In a case series, Sanders et al. (DBS 13) examined the effect of a VAS socket on in-socket volume changes using bioimpedance [47]. They compared the results obtained with a TSB (non-VAS) socket and a TSB socket with pin lock system. Their results show that while using the VAS socket, the residual limb fluid increased during short-term walks in subjects not affected by any chronic diseases. However, the volume also increased while the vacuum was turned off or when a TSB socket with pin lock system was used for suspension. Two subjects who had chronic health complications (one with diabetes and the other with peripheral vascular disease) showed a decrease in limb volume after using elevated vacuum. However, the loss of limb fluid volume for the diabetic participant was less when using the VAS socket than when using the TSB socket with suction or pin lock. The authors also examined the effects of VAS socket on in-socket volume changes when the vacuum was changed from low (−25 kPa) to high (−60 kPa). Results indicated that subjects showed an increase in limb volume with more elevated vacuum. Furthermore, the resistance of the limb tissue toward driving fluid out of the residual limb (i.e., volume decrease) was greater than driving fluid into the limb.

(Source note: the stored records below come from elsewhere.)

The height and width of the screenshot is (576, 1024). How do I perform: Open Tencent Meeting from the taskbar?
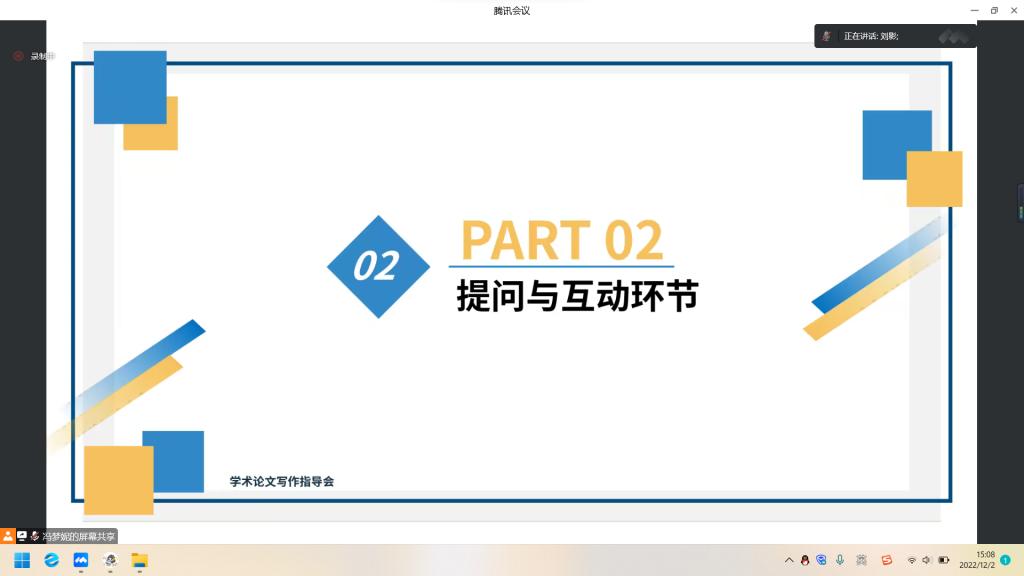point(81,560)
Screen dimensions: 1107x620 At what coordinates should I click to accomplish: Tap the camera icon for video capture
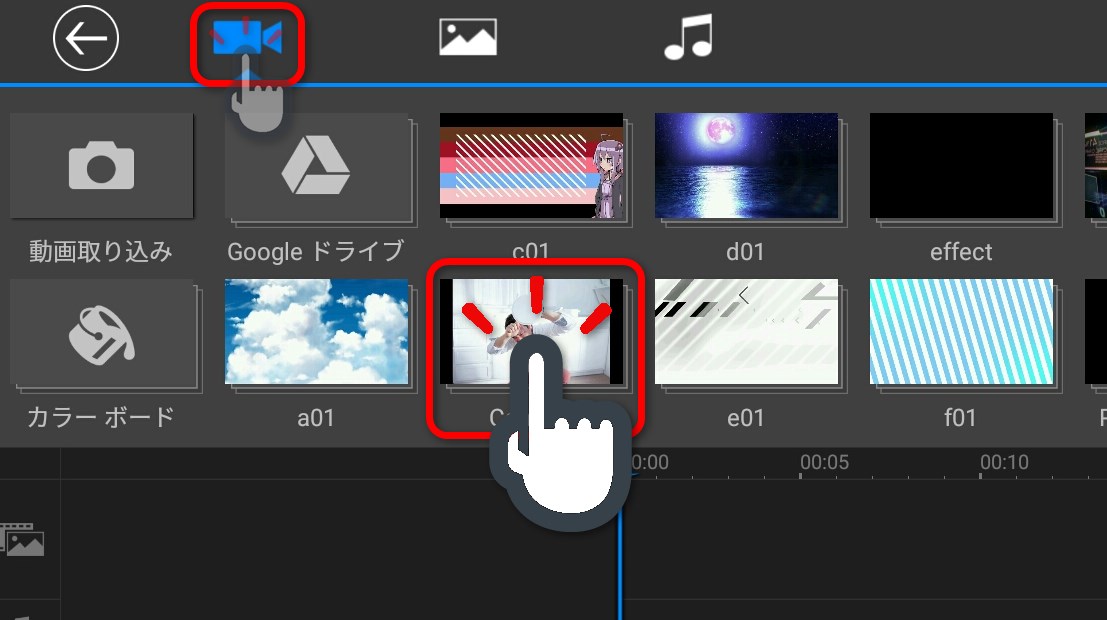point(101,166)
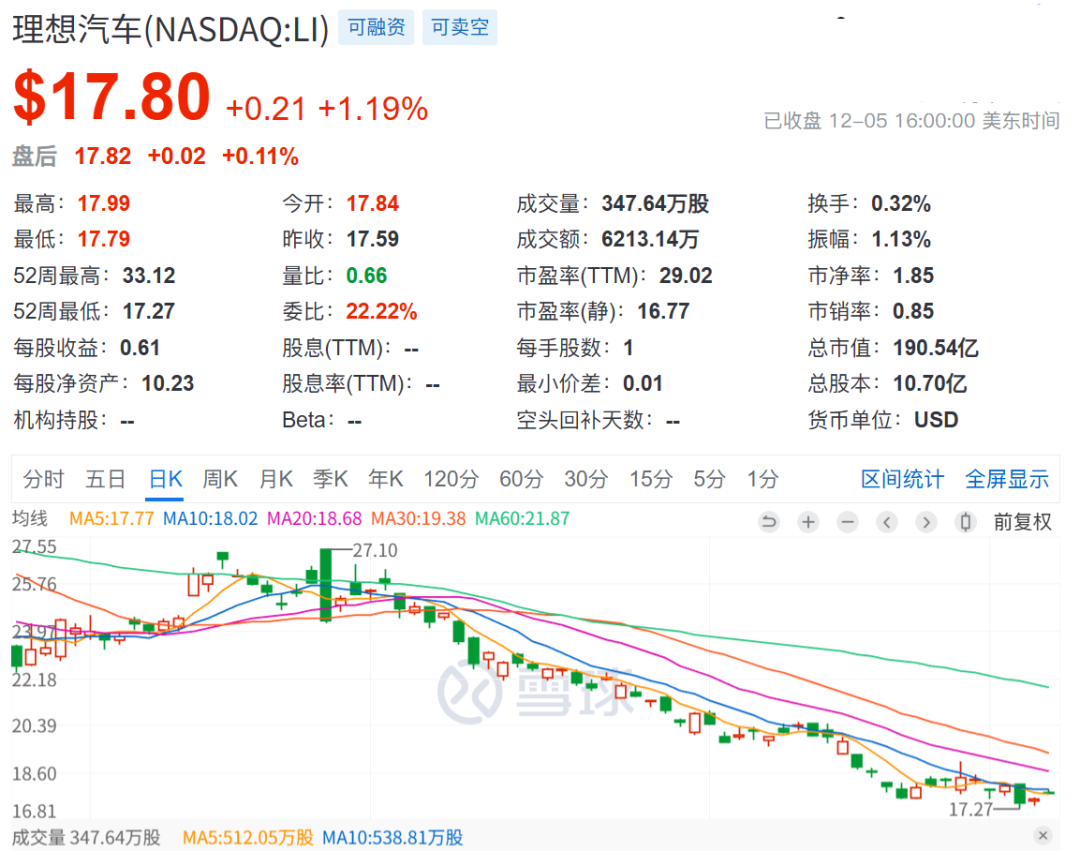The image size is (1080, 851).
Task: Toggle the candlestick style icon
Action: (x=965, y=521)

Only two studies with weak evidence reported the effect of VAS sockets on residual limb wound healing [26,35].
Weak evidence—In a case series reported by Hoskins et al. (DBS 13), four participants with open wounds on the residual limb were fitted with VAS sockets [26]. The vacuum level was selected based on participant preference and comfort (−50.79 kPa for three participants and −84.65 kPa for one participant). The average time for wound closure was 161.50 ± 29.44 d for an average wound size of 1.94 ± 0.4 cm2. The authors stated that participants were able to ambulate with a VAS socket when also having a wound on the residual limb (1.55–2.41 cm2). The loss of vacuum, "improper use" of the prosthesis, and noncompliance with wound dressing protocols were stated by the authors as reasons for intermittent progress in wound healing. The authors claimed that the use of VAS sockets may increase the odds of maintaining a good socket fit by possibly decreasing the motion between the limb and socket, resulting in a decrease in mechanical forces and thus encouraging wound healing. Similar results were observed by Gerschutz et al. (DBS 13), where after 2 wk of VAS socket use in persons with diabetes, the wound decreased in size and changed colors; after 2 mo, it was completely closed; and after 3 mo, the coloration returned to normal [35]. The authors stated that similar wound sizes in diabetic patients usually take months to heal completely.
One study with a moderate evidence level measured the energy cost of walking of users fitted with TSB sockets and different liners [28].
Moderate evidence—Brunelli et al. (DBS 22) reported that the percentage difference of the energy cost of walking between TSB sockets with Seal-In liner and TSB sockets with sleeve suspension was in favor of the Seal-In liner: 10 percent reduction in energy cost for floor walking, 12 percent for walking on a level treadmill, 20 percent for walking on the treadmill with a 12 percent incline, and 14.8 percent for walking on the treadmill with a 5 percent decline [28]. However, none of these differences reached significance.
Only one study with moderate evidence level evaluated prosthetic socket design and its influence on muscle activity [45]
PTB. Moderate evidence—Isakov et al. (DBS 16) reported that in participants wearing a prosthesis with a PTB socket and SACH foot, the ratio of electromyography (EMG) signals from biceps femoris/vastus medialis activities were larger on the prosthetic side than on the nonamputated side during the first half of stance phase [45]. However, during the second half of the stance phase and the entire swing phase, no significant differences were reported between prosthetic side and nonamputated limb for the EMG ratio of the biceps femoris/vastus medialis muscle signals.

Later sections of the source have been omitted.